→ Written request 1: Name every feature that, according to the article on the Laurel Hills residence in Studio City, floods the interior with natural light.
→ Written request 2: Continue the article on the Laurel Hills residence in Studio City from the point at which it ends.

→ Excerpt to read:
** Start **

This Studio City home provides inward reflection in a city focused on outward appearance.
When you think of LA you think about image. Larger than life people, panoramic views, and sites you have to see to believe. This perception can put pressure on sustainable residential spaces to focus on image rather than substance, but David Thompson, founder of LA architecture firm Assembledge+, wanted to create a house that focused on another type of experience.
Playing with scale and seclusion, the Laurel Hills residence in Studio City provides intimacy and privacy in a city devoted to publicity. The neighborhood itself was built upon the Laurel Canyon, and Thompson, wanting some seclusion for his growing family, saw the landscape as an asset. “We really were looking to create a living space that would connect us with the natural surroundings,” he says, adding that his children, a teenager and a preteen, are his biggest priorities. The family wanted a space that would best accommodate them while giving them all the opportunity to enjoy the Southern California environment.
The Thompson family lived in the house for two years before the firm’s founder decided to rebuild. “For all intents and purposes the house is brand-new,” he says, noting that they tried to do as little as possible to change the surrounding environment. Before entering the home you walk along a walkway of concrete pavers lined with wild grasses to reach a serene courtyard complete with olive trees picked by Thompson and his wife themselves.
Inside you remain connected to nature with large windows, skylights, and pocketing doors that flood the space with natural light that bounces off wooden floors and marble counters. Back outside, the family pavilion opens to a 40-foot pool and a series of spaces for outdoor entertaining. A minimalist palette of charcoal-colored panels and Western Red Cedar serves as a neutral canvas, complementing the home’s landscape and featuring California native species.

** End **

→ Information provided:

** Start **

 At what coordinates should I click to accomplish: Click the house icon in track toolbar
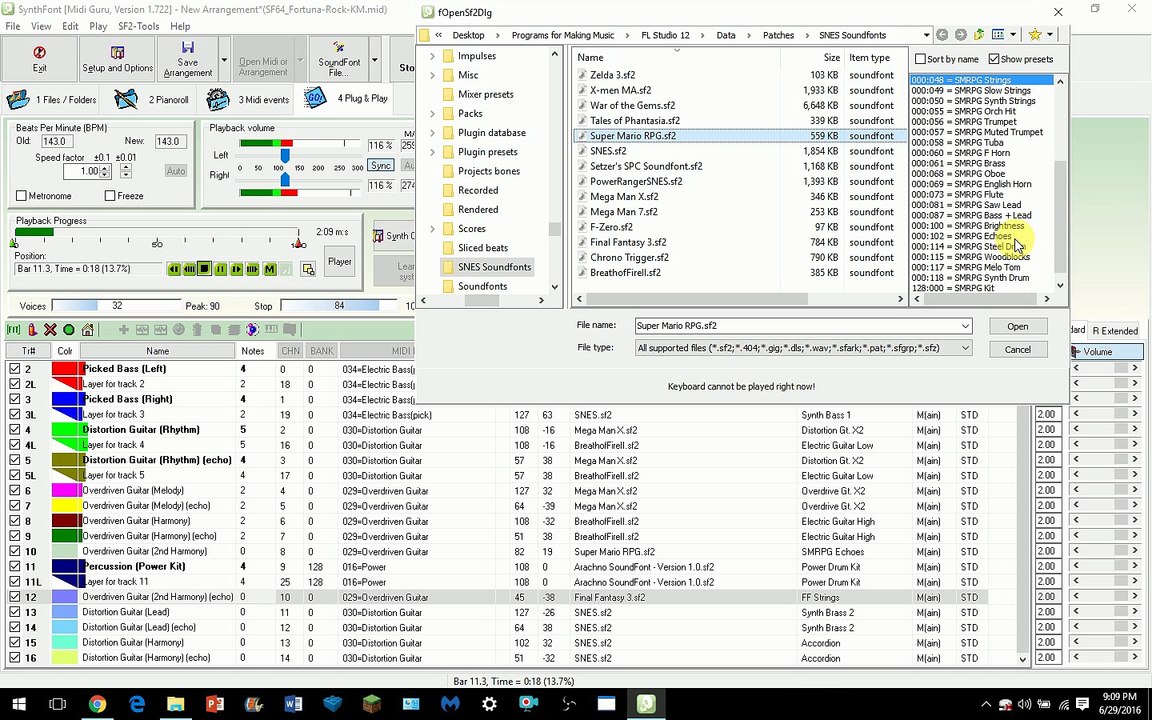click(x=88, y=330)
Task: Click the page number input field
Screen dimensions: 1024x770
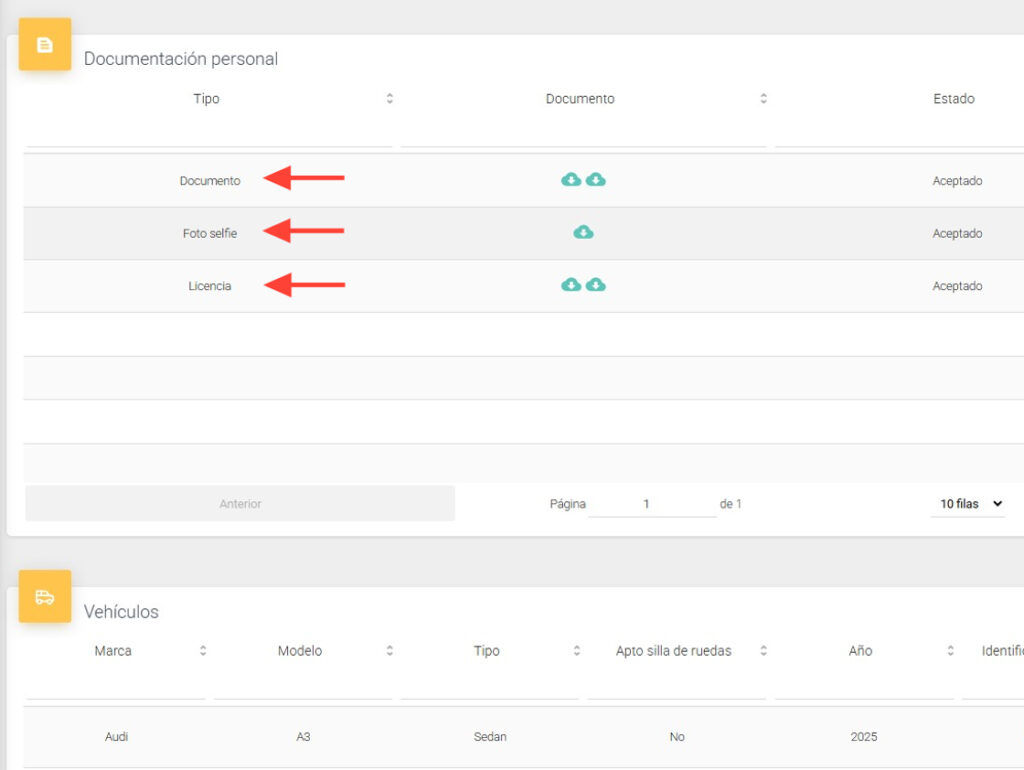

** End **

→ Task result 1:
- Large windows
- Skylights
- Pocketing doors

→ Task result 2:
Unlike many iconic LA homes that orient themselves around panoramic city views, the Laurel Hills Residence sits in the foothills of the Laurel Canyon, where the property offers a secluded and inwardly focused experience with a majestic backdrop of lush and mature trees.
Thompson wanted the residence to feel fluid, with the hallways connecting the pavilions reminiscent of the creek that once flowed through the property. The breakfast room, kitchen, and family room are all found in the living pavilion, creating a space of communal experience.
Three pavilions connected by a series of glass hallways make up this residence and create the feeling of walking through nature. The guest house/garage pavilion made of Western Red Cedar connects with the living and sleeping pavilions, made using charcoal-colored board, batten extira, and cement board siding. “There’s a warmth to it that feels accessible and that people really seem to respond to,” Thompson says. A deep overhang mitigates solar heat gain.
While rooms meant for communal experiences have larger windows, the residential pavilion scales down the window size to provide more privacy while still allowing in plentiful light. Skylights and a low overhang keep sunlight in the home while shielding from heavy sun exposure. The house’s large surface area allows for more than 50 solar panels, so the residence is sustainable and doesn’t have to rely on to the city’s power grid.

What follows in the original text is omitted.